§ **TASK ITEM**
From the line containing "1600x826 pixels." to the last line of the records, please reproduce every line exactly and nothing more.

§ **DATA UNDER STUDY**
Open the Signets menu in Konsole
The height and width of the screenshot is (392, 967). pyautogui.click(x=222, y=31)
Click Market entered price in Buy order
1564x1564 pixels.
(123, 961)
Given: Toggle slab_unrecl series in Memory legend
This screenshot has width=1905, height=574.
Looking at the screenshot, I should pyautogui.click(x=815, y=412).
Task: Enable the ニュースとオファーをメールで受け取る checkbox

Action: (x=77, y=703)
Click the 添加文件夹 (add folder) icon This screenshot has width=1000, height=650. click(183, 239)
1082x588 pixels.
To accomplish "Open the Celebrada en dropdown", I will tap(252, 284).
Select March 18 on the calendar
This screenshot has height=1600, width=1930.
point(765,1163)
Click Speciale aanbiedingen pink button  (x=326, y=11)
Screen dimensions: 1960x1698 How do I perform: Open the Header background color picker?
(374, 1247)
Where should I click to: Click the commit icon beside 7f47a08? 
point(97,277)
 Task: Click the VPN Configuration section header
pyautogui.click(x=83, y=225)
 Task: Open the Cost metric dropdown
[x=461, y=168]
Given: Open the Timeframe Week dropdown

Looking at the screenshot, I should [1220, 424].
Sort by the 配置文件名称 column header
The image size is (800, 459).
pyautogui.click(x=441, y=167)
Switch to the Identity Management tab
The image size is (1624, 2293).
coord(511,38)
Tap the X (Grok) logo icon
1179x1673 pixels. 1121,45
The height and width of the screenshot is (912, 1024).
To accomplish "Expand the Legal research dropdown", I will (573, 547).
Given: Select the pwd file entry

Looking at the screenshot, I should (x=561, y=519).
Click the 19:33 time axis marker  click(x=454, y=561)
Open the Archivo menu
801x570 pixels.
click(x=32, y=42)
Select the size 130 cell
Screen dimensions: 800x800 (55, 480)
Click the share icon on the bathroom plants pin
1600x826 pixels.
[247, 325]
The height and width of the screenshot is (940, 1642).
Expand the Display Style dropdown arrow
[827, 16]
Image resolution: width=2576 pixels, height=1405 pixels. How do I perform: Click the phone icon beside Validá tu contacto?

§ **WRITTEN REPLY**
1600x826 pixels.
[247, 325]
The height and width of the screenshot is (940, 1642).
Expand the Display Style dropdown arrow
[827, 16]
Image resolution: width=2576 pixels, height=1405 pixels. How do I perform: Click the phone icon beside Validá tu contacto?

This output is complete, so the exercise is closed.